— Provided passage —
Jason Arhndt (born October 15, 1971) is an American retired professional wrestler. He is best known for his appearances with the World Wrestling Federation (WWF) under the ring name Joey Abs as part of the Mean Street Posse. He also performed using the nickname Venom.

Professional wrestling career

Early career (1994–1999)
Arhndt began his career as a member of Matt and Jeff Hardy's Organization of Modern Extreme Grappling Arts (OMEGA) in Cameron, North Carolina. Arhndt also made some appearances as enhancement talent using his real name on WWF Monday Night Raw in 1994 and 1995. In 1996, he became the first victim to receive the Stunner from Stone Cold Steve Austin on an episode of Superstars. Later that year, teaming with Eddie Jackie, they scored an upset win against Steve Austin, pinning him after he was clotheslined by Davey Boy Smith. On August 2, 1997, he was defeated by Jeff Hardy to crown the first OMEGA New Frontiers Champion.

World Wrestling Federation (1999–2001)
In early 1999, he joined the WWF as Joey Abs. He made his WWF debut on the June 21, 1999 episode of Raw is War. He was a part of the Mean Street Posse, a heel stable, with Pete Gas and Rodney, clad in sweater vests, loafers, and dress pants. Although Gas and Rodney were childhood friends of Shane McMahon, Abs had a legitimate wrestling background. They started off as a group from Greenwich, Connecticut of about ten people in early 1999, but then as the year went on the stable whittled its way down to three members. The group was closely allied with McMahon, often helping him defend the WWE European Championship throughout early 1999. At WrestleMania 2000, each member won the WWF Hardcore Championship for a short while.

[Interface element records]
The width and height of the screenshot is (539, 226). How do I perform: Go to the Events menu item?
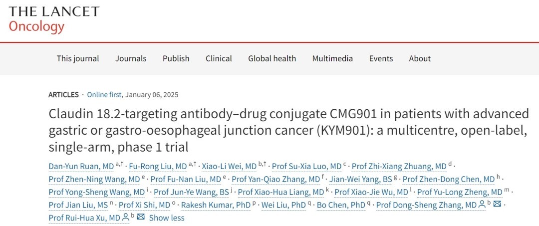381,58
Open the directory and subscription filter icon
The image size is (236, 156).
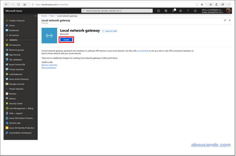point(166,11)
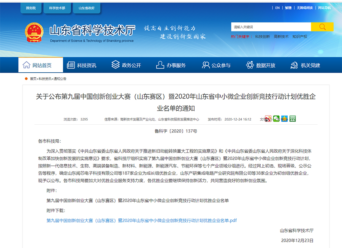The height and width of the screenshot is (248, 342).
Task: Open the 数据开放 navigation menu
Action: [261, 65]
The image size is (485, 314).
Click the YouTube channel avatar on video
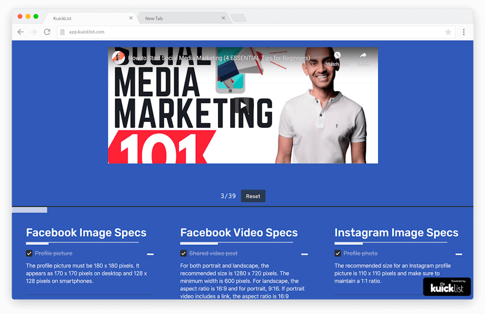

— What you have to do —
Reproduce word for word the passage from the Jason Arhndt article that begins at the words "Professional wrestling career" and stops after "Wrestling Federation (1999–2001)".

— Solution to this task —
Professional wrestling career

Early career (1994–1999)
Arhndt began his career as a member of Matt and Jeff Hardy's Organization of Modern Extreme Grappling Arts (OMEGA) in Cameron, North Carolina. Arhndt also made some appearances as enhancement talent using his real name on WWF Monday Night Raw in 1994 and 1995. In 1996, he became the first victim to receive the Stunner from Stone Cold Steve Austin on an episode of Superstars. Later that year, teaming with Eddie Jackie, they scored an upset win against Steve Austin, pinning him after he was clotheslined by Davey Boy Smith. On August 2, 1997, he was defeated by Jeff Hardy to crown the first OMEGA New Frontiers Champion.

World Wrestling Federation (1999–2001)